◆ WORK REQUIRED
Write out, without any change, the lines in the material below that run from the line with "Screen dimensions: 1568x596" through the line with "Given: Click the Copy Selected Row(s) icon", both included.
[RAW DATA — start]
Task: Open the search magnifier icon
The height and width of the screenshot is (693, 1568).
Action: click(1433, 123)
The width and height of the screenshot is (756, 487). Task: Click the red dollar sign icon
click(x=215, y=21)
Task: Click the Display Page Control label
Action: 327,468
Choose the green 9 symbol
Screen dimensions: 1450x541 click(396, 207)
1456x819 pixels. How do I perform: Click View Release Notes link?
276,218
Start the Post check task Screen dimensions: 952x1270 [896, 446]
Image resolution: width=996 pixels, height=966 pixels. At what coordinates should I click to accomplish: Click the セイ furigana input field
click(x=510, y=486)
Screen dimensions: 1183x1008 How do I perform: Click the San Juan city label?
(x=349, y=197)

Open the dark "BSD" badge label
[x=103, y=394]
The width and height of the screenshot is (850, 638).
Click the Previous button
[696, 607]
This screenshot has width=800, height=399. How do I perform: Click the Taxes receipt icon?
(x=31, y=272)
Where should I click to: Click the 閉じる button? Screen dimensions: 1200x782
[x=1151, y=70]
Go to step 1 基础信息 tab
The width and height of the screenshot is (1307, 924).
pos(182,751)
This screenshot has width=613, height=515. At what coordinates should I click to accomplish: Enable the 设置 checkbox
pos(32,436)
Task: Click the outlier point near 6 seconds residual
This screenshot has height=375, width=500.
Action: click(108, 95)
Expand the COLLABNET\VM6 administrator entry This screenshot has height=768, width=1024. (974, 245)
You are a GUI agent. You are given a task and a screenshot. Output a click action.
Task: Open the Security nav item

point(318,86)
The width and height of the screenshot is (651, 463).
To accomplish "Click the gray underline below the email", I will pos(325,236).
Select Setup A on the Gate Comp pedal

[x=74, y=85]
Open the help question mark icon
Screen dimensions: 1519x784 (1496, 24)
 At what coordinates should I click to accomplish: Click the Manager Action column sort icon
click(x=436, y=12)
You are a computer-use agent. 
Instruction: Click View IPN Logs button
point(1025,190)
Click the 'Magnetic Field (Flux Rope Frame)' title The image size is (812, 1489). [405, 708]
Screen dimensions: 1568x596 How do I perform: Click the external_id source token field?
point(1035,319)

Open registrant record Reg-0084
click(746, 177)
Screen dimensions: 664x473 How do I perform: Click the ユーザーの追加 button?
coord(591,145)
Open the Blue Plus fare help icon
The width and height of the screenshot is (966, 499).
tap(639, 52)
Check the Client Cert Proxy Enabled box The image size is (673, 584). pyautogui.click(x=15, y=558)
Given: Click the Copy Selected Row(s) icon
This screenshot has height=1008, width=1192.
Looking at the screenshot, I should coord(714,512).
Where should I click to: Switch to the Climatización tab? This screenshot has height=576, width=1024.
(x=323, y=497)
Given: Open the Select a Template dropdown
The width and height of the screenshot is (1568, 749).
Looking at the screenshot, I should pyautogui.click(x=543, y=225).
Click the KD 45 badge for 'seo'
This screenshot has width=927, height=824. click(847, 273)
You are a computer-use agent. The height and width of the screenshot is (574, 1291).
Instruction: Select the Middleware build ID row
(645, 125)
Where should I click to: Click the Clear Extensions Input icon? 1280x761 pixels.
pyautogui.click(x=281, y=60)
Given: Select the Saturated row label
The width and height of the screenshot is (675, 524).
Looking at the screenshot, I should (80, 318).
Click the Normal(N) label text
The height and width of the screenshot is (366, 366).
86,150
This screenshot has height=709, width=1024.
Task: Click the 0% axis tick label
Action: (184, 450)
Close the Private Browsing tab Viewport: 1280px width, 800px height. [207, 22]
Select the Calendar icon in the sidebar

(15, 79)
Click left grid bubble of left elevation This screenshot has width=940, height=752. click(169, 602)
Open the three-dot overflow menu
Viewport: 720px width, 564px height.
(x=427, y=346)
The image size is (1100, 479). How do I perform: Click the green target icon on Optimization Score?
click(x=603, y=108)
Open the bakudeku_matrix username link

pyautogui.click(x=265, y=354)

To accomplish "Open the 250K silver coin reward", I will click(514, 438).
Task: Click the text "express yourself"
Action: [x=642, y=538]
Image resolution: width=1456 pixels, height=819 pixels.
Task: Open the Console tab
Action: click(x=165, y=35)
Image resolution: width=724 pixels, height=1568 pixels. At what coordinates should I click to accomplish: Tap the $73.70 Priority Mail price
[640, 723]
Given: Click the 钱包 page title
[RAW DATA — finish]
◆ FINISHED EXERCISE
Screen dimensions: 1568x596 How do I perform: Click the external_id source token field?
point(1035,319)

Open registrant record Reg-0084
click(746, 177)
Screen dimensions: 664x473 How do I perform: Click the ユーザーの追加 button?
coord(591,145)
Open the Blue Plus fare help icon
The width and height of the screenshot is (966, 499).
tap(639, 52)
Check the Client Cert Proxy Enabled box The image size is (673, 584). pyautogui.click(x=15, y=558)
Given: Click the Copy Selected Row(s) icon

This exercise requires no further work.